▶ **SUPPLIED RECORDS**:
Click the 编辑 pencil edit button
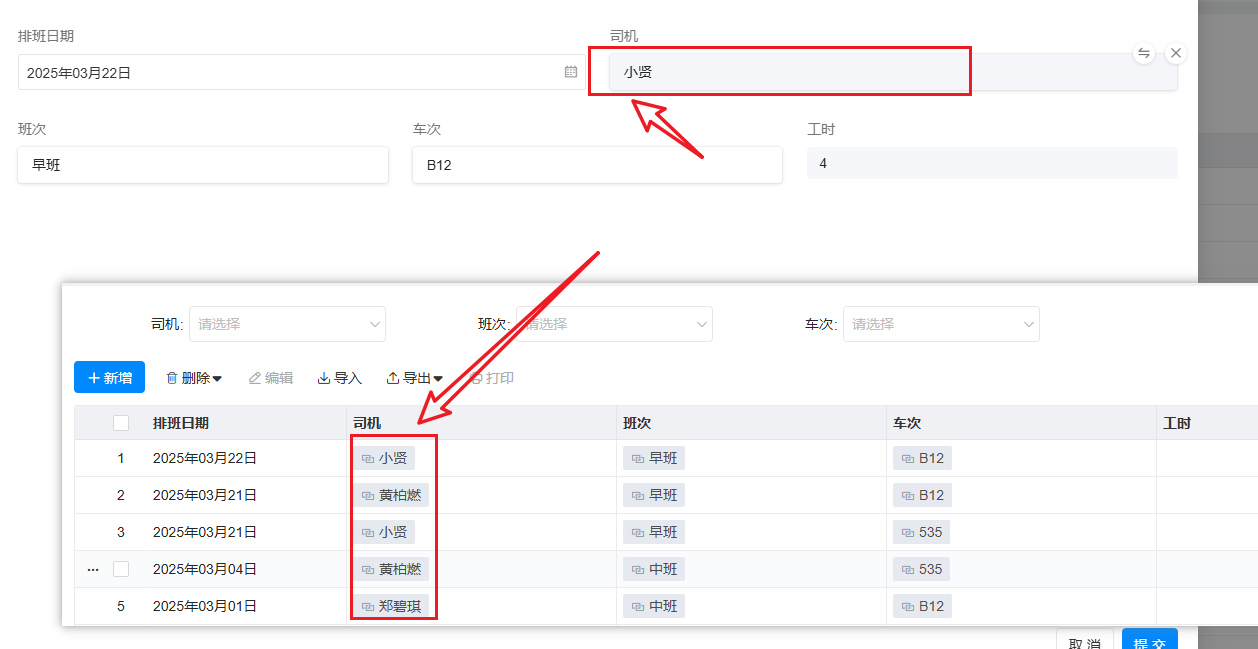The image size is (1258, 649). click(271, 378)
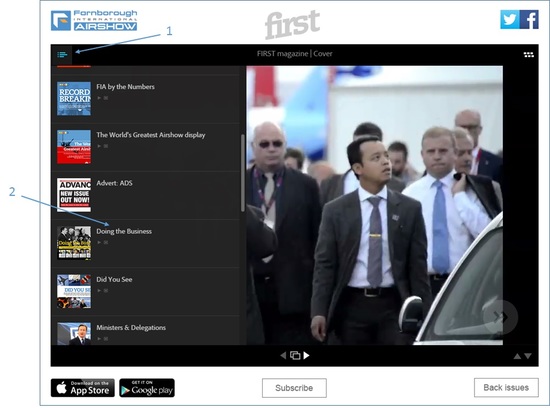Viewport: 550px width, 408px height.
Task: Click the up triangle in bottom bar
Action: tap(517, 356)
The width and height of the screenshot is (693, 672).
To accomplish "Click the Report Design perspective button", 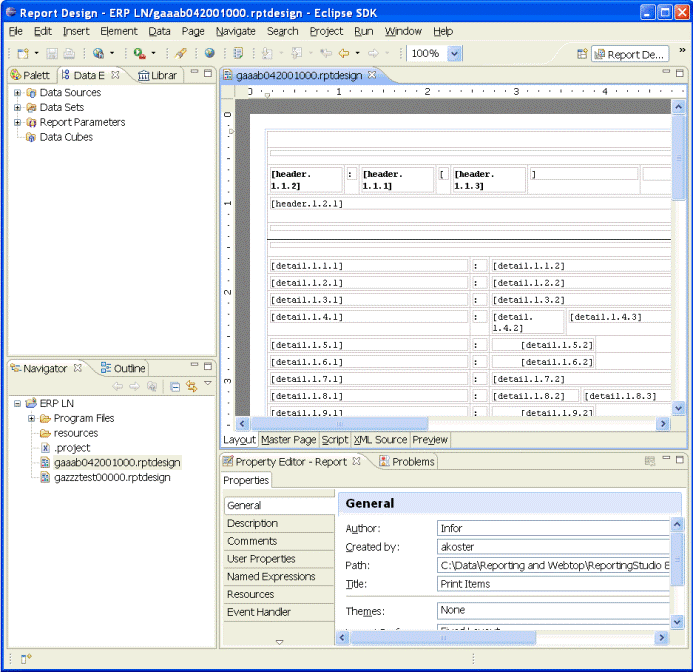I will coord(629,54).
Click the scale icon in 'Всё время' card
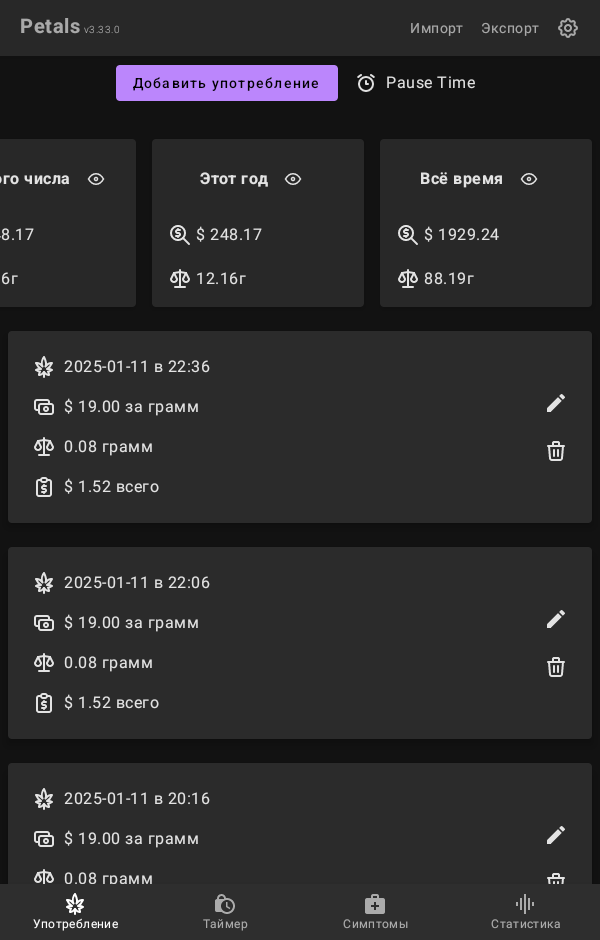The width and height of the screenshot is (600, 940). pos(408,279)
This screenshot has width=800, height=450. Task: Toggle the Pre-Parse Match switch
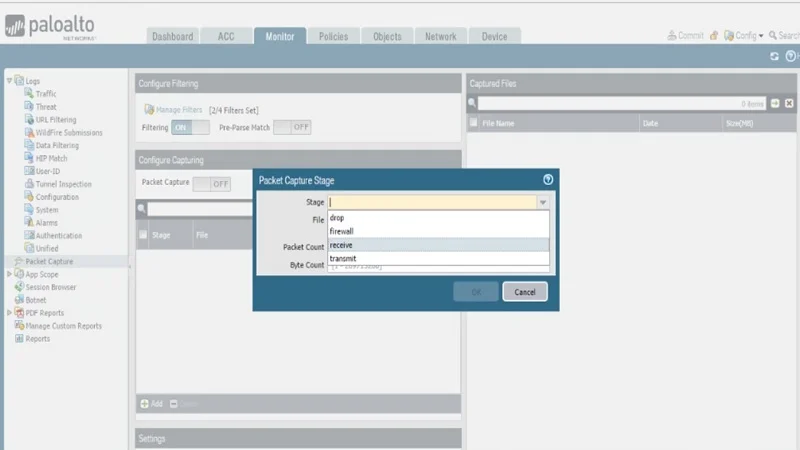pos(292,127)
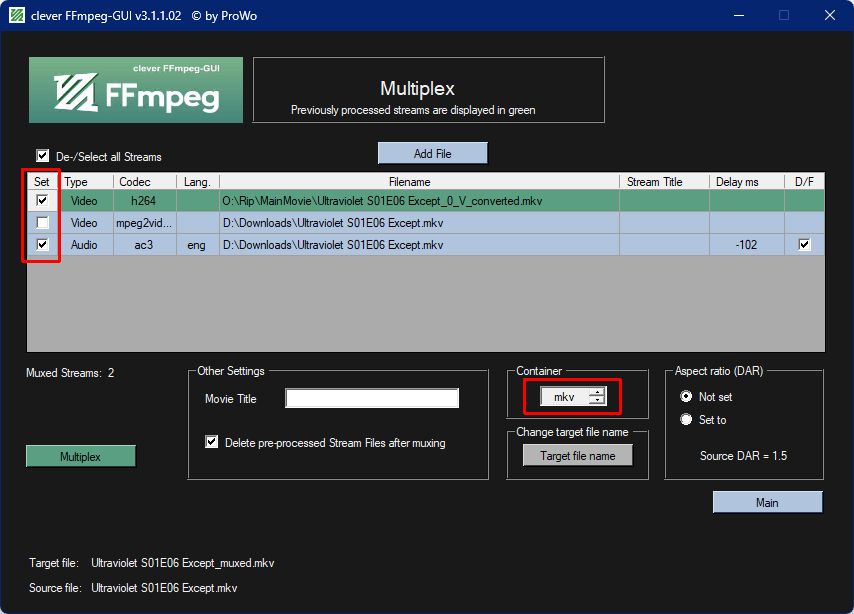Click into the Movie Title field
This screenshot has width=854, height=614.
coord(372,398)
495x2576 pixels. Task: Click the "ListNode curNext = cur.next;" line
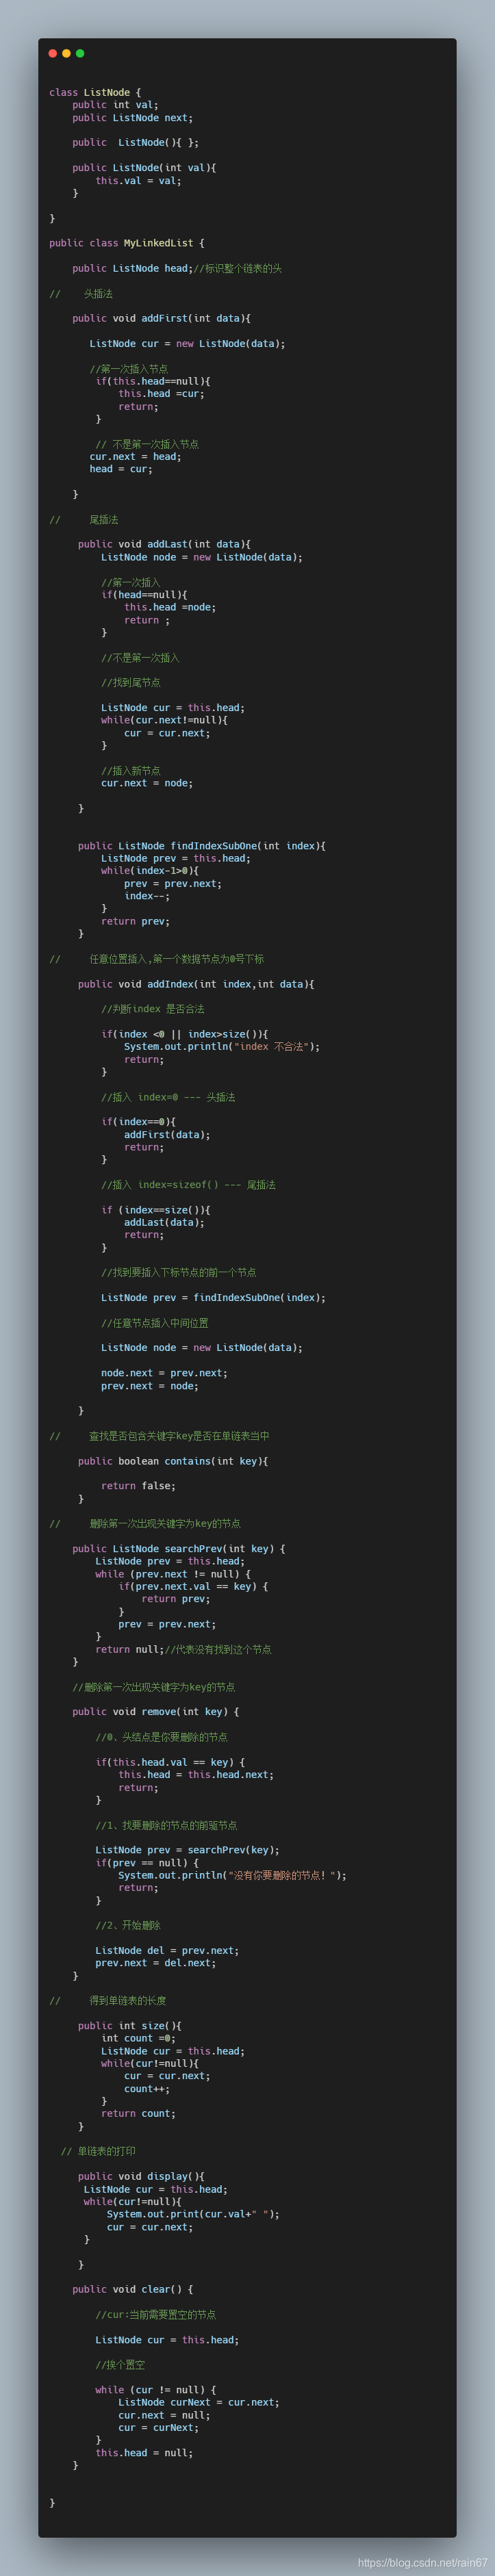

▶ **DESCRIPTION OF THE TASK**: Write out exactly the lines from the one containing "Click the scale icon in 'Всё время' card" through the end of the records above, both included, leaving all pictures out.

▶ **TASK SOLUTION**:
Click the scale icon in 'Всё время' card
The width and height of the screenshot is (600, 940). pos(408,279)
This screenshot has width=800, height=450. Task: Toggle the Pre-Parse Match switch
pos(292,127)
Click into the Movie Title field
This screenshot has width=854, height=614.
coord(372,398)
495x2576 pixels. Task: Click the "ListNode curNext = cur.next;" line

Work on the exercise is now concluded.